» TASK OBJECTIVE
Present the data once more in exactly its original form.
☆ ☆ ☆ ☆ ☆ ☆ ☆
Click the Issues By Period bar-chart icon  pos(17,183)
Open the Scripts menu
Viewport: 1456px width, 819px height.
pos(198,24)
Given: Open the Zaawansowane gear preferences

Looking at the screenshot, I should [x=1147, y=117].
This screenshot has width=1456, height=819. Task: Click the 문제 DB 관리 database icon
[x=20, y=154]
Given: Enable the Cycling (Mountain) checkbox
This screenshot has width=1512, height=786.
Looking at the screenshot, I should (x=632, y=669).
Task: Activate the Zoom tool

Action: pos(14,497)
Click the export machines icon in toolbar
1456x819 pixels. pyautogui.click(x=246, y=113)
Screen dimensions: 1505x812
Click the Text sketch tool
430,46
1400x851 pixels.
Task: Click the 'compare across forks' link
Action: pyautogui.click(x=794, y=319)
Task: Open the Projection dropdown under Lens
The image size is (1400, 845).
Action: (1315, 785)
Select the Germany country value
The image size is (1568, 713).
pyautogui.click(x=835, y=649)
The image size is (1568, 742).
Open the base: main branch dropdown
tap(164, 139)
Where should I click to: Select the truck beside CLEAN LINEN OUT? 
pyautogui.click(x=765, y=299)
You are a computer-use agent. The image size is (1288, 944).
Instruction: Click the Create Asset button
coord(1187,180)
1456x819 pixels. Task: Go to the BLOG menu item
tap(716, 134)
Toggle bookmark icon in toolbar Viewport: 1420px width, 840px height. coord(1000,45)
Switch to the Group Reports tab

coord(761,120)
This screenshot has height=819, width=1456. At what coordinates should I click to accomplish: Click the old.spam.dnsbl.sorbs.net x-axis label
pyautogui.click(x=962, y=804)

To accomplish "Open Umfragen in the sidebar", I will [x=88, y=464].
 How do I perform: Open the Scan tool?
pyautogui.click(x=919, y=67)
☆ ☆ ☆ ☆ ☆ ☆ ☆
» SOLUTION TO THE PROBLEM
Click the Issues By Period bar-chart icon  pos(17,183)
Open the Scripts menu
Viewport: 1456px width, 819px height.
pos(198,24)
Given: Open the Zaawansowane gear preferences

Looking at the screenshot, I should [x=1147, y=117].
This screenshot has width=1456, height=819. Task: Click the 문제 DB 관리 database icon
[x=20, y=154]
Given: Enable the Cycling (Mountain) checkbox
This screenshot has width=1512, height=786.
Looking at the screenshot, I should (x=632, y=669).
Task: Activate the Zoom tool

Action: pos(14,497)
Click the export machines icon in toolbar
1456x819 pixels. pyautogui.click(x=246, y=113)
Screen dimensions: 1505x812
Click the Text sketch tool
430,46
1400x851 pixels.
Task: Click the 'compare across forks' link
Action: pyautogui.click(x=794, y=319)
Task: Open the Projection dropdown under Lens
The image size is (1400, 845).
Action: (1315, 785)
Select the Germany country value
The image size is (1568, 713).
pyautogui.click(x=835, y=649)
The image size is (1568, 742).
Open the base: main branch dropdown
tap(164, 139)
Where should I click to: Select the truck beside CLEAN LINEN OUT? 
pyautogui.click(x=765, y=299)
You are a computer-use agent. The image size is (1288, 944).
Instruction: Click the Create Asset button
coord(1187,180)
1456x819 pixels. Task: Go to the BLOG menu item
tap(716, 134)
Toggle bookmark icon in toolbar Viewport: 1420px width, 840px height. coord(1000,45)
Switch to the Group Reports tab

coord(761,120)
This screenshot has height=819, width=1456. At what coordinates should I click to accomplish: Click the old.spam.dnsbl.sorbs.net x-axis label
pyautogui.click(x=962, y=804)

To accomplish "Open Umfragen in the sidebar", I will [x=88, y=464].
 How do I perform: Open the Scan tool?
pyautogui.click(x=919, y=67)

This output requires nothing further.